[Stored data]
+-------+

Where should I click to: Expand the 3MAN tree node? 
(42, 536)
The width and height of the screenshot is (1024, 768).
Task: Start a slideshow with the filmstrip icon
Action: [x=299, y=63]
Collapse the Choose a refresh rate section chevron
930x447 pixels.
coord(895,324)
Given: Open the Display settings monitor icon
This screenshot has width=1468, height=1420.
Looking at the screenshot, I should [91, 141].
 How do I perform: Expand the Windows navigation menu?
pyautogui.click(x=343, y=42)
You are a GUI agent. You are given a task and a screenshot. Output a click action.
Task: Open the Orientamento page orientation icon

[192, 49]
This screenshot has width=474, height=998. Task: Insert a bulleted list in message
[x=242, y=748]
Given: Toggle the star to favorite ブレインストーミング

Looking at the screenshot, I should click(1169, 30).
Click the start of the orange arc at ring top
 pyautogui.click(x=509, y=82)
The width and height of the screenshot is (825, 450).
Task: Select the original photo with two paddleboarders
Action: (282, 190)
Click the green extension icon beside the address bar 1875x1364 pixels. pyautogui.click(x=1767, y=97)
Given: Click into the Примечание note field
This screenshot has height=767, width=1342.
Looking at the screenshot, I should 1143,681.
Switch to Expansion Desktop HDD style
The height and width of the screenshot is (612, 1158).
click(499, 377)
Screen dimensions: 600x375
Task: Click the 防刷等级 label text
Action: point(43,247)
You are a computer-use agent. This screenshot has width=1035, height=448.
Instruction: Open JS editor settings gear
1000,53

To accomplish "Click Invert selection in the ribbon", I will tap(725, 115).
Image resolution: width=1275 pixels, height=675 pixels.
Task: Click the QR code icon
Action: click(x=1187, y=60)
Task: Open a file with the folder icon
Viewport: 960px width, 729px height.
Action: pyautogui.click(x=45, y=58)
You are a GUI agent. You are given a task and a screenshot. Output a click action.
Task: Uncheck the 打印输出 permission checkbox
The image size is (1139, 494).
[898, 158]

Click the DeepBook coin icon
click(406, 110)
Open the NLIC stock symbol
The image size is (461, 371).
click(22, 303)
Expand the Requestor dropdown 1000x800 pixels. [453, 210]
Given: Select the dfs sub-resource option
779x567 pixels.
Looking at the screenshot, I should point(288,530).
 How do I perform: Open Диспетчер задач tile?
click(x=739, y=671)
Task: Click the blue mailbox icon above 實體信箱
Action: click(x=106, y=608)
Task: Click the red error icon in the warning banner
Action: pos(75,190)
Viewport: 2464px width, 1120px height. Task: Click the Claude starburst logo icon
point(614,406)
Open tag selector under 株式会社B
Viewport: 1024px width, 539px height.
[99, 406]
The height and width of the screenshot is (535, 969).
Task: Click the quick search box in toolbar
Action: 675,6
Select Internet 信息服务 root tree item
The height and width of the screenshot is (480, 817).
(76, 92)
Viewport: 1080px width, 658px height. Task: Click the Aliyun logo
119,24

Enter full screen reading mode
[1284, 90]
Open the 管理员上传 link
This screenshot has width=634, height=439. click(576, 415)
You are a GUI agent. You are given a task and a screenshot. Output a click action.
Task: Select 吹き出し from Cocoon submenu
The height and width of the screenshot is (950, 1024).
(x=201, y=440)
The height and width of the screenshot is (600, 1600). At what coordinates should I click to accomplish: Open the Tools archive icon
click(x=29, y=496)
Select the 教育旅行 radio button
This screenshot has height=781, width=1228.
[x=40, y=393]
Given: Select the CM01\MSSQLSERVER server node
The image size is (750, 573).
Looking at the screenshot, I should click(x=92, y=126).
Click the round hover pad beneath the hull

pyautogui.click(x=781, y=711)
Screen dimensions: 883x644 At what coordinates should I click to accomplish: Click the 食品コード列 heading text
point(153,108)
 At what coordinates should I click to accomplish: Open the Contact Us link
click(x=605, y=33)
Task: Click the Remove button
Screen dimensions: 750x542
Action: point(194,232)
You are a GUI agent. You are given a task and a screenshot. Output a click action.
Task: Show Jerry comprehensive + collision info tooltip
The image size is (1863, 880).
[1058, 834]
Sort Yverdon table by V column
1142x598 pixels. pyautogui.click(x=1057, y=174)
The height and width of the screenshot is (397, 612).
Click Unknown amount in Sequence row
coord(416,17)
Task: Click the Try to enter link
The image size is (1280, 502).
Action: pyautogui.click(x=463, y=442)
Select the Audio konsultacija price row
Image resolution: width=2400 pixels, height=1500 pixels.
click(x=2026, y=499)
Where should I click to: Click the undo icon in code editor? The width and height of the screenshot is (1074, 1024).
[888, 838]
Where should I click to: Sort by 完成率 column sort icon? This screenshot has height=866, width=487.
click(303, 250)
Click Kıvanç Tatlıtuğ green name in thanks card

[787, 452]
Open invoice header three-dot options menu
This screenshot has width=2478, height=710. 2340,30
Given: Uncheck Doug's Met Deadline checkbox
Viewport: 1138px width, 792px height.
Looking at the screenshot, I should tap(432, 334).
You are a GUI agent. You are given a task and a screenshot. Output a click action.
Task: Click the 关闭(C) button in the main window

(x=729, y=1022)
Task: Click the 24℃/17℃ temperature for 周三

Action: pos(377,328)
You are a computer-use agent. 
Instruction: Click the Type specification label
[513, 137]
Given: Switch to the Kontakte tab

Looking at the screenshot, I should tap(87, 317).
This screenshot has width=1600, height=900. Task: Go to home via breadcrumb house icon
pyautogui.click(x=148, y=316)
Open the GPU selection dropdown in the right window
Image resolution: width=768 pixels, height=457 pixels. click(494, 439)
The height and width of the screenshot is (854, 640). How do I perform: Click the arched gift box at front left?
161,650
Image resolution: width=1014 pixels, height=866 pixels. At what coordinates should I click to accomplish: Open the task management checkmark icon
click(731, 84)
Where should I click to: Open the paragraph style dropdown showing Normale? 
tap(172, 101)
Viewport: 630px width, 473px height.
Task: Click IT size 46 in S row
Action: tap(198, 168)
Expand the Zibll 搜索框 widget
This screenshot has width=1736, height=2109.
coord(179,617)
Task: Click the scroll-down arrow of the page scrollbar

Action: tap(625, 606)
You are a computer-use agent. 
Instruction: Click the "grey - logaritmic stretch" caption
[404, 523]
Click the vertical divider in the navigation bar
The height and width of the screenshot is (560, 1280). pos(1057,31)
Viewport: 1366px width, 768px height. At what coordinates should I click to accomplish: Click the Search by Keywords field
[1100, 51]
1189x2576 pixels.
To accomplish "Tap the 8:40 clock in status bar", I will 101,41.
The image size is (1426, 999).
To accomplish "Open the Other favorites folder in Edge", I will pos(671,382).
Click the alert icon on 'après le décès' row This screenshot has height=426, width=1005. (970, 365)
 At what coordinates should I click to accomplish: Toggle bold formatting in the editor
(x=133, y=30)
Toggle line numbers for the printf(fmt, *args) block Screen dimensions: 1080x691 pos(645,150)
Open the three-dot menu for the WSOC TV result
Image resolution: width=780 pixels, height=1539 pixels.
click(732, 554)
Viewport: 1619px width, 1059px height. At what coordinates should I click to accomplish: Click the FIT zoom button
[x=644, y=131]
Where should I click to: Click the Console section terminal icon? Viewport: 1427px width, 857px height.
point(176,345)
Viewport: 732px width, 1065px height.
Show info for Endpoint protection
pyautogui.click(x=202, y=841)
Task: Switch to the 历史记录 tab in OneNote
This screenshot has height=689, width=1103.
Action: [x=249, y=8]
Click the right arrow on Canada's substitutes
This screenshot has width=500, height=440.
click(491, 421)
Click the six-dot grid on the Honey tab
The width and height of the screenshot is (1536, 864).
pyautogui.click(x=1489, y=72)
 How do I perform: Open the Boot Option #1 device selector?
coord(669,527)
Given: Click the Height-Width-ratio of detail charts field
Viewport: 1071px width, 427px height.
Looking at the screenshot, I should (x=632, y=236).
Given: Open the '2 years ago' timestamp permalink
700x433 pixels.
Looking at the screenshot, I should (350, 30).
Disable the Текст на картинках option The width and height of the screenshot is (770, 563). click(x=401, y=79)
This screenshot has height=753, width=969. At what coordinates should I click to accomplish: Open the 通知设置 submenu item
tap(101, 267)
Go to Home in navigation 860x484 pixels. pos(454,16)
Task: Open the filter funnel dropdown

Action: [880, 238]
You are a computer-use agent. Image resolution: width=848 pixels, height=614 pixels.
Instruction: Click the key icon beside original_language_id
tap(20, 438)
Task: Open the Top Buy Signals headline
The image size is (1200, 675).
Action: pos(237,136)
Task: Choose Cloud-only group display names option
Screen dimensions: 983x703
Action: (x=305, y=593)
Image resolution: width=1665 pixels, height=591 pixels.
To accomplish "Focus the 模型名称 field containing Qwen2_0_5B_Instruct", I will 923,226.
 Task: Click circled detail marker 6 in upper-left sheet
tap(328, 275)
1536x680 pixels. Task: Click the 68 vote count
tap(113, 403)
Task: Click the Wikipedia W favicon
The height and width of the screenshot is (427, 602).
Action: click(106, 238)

+-------+

TASK TO CARRY OUT: Set down, from the entries above, exactly the lines from the one with "Viewport: 2464px width, 1120px" up to and including the one with "Select the Audio konsultacija price row", and no other lines.

THE COMPLETED TASK:
Viewport: 2464px width, 1120px height. Task: Click the Claude starburst logo icon
point(614,406)
Open tag selector under 株式会社B
Viewport: 1024px width, 539px height.
[99, 406]
The height and width of the screenshot is (535, 969).
Task: Click the quick search box in toolbar
Action: 675,6
Select Internet 信息服务 root tree item
The height and width of the screenshot is (480, 817).
(76, 92)
Viewport: 1080px width, 658px height. Task: Click the Aliyun logo
119,24

Enter full screen reading mode
[1284, 90]
Open the 管理员上传 link
This screenshot has width=634, height=439. click(576, 415)
You are a GUI agent. You are given a task and a screenshot. Output a click action.
Task: Select 吹き出し from Cocoon submenu
The height and width of the screenshot is (950, 1024).
(x=201, y=440)
The height and width of the screenshot is (600, 1600). At what coordinates should I click to accomplish: Open the Tools archive icon
click(x=29, y=496)
Select the 教育旅行 radio button
This screenshot has height=781, width=1228.
[x=40, y=393]
Given: Select the CM01\MSSQLSERVER server node
The image size is (750, 573).
Looking at the screenshot, I should click(x=92, y=126).
Click the round hover pad beneath the hull

pyautogui.click(x=781, y=711)
Screen dimensions: 883x644 At what coordinates should I click to accomplish: Click the 食品コード列 heading text
point(153,108)
 At what coordinates should I click to accomplish: Open the Contact Us link
click(x=605, y=33)
Task: Click the Remove button
Screen dimensions: 750x542
Action: point(194,232)
You are a GUI agent. You are given a task and a screenshot. Output a click action.
Task: Show Jerry comprehensive + collision info tooltip
The image size is (1863, 880).
[1058, 834]
Sort Yverdon table by V column
1142x598 pixels. pyautogui.click(x=1057, y=174)
The height and width of the screenshot is (397, 612).
Click Unknown amount in Sequence row
coord(416,17)
Task: Click the Try to enter link
The image size is (1280, 502).
Action: pyautogui.click(x=463, y=442)
Select the Audio konsultacija price row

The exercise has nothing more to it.